The devil and the Democratic soul

A Report from Netroots Nation:

Like singed hair, the aroma of evil hangs in the air. It’s the smell from the disintegration of American values in the populist, political discourse, these days.

There is a battle for the soul of the Democratic Party. That’s what liberal and progressive bloggers and activists were told, Thursday night, at the sixth annual Netroots Nation gathering in Minneapolis. In separate speeches, former presidential candidate and New Hampshire Gov. Howard Dean, and former Wisconsin Sen. Russ Feingold, implored the conclave to help restore progressive values to the Democrats.

Feingold at Netroots 2011
Fromer Wisconsin Sen. Russ Feingold speaks to the Netroots Nation convention in Minneapolis, June 16, 2011

“Netroots serves as a check” on the values of politics, the government and the media, Feingold said in his keynote address. The success of new media, grassroots politicking, like the online fundraising and outreach in 2006 and 2008, have “terrified” the corporate powers, he said.
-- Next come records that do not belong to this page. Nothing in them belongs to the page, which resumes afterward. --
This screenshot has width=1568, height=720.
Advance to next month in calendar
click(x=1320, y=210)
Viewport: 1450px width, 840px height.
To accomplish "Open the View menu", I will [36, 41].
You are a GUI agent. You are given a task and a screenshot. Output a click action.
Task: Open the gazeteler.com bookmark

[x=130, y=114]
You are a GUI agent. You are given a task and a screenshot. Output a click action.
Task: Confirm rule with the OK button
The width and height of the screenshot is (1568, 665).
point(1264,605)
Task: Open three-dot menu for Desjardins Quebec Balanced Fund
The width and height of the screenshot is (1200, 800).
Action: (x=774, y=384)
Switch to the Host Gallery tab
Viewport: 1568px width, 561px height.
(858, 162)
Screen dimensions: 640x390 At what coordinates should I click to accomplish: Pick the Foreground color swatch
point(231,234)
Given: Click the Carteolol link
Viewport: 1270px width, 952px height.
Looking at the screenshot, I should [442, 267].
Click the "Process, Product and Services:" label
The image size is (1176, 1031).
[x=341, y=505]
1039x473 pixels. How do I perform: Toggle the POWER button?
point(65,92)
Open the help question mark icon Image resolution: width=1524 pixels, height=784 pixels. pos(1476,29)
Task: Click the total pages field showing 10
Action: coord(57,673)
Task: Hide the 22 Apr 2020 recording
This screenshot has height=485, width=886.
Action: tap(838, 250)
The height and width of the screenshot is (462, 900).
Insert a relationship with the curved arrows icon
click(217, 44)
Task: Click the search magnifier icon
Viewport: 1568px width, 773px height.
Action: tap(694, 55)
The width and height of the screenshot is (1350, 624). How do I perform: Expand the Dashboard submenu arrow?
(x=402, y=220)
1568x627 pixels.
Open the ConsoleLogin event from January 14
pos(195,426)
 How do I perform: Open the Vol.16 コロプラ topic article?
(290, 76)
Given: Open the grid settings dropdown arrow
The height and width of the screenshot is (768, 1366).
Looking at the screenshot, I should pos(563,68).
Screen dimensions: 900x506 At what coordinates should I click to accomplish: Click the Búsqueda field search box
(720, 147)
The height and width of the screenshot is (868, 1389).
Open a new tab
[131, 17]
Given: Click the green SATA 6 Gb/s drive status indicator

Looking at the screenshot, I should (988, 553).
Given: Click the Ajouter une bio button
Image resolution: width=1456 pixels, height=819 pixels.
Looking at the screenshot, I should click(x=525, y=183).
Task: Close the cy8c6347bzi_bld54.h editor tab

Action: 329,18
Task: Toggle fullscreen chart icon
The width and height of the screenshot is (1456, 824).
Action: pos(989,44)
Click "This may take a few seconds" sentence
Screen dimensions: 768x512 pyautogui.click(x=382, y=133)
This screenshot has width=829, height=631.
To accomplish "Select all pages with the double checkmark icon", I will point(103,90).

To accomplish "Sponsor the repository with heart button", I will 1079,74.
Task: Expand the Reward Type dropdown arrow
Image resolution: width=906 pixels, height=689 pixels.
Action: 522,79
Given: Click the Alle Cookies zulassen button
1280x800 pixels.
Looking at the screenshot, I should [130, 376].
But what the people of the United States took away from the deep-pocket Republican donors like the Koch brothers, the 2010 Supreme Court decision in Citizens United v. FEC, restored in spades. Feingold called it a “lawless decision.”

It was a decision that took power away from the American people. The “people know that Republicans are not on their side,” Dean told the group. “The American people know the Tea Party is not on their side.”

The ultra-conservative movement from the Right doesn’t have American values, according to Dean. “Neither,” he said, “is intolerance and hate the way to build a great nation.”

But here’s where the battle comes in. Stinging from the enormous defeat in 2010, Democrats, according to Feingold, established their own Super PACs this spring – a couple of them. If we go down that road, though, Feingold, who has his own progressive PAC, warned, “It’s dancing with the devil.”

That makes the stickers that many of the conference attendees were wearing, Thursday, very appropriate, especially if the Super PAC wins. They were round, red stickers that read, “I’m going to Hell.” Luckily, though, for now, Hell is just a restaurant in downtown Minneapolis. And I, for one, for now, have yet to abandon Hope.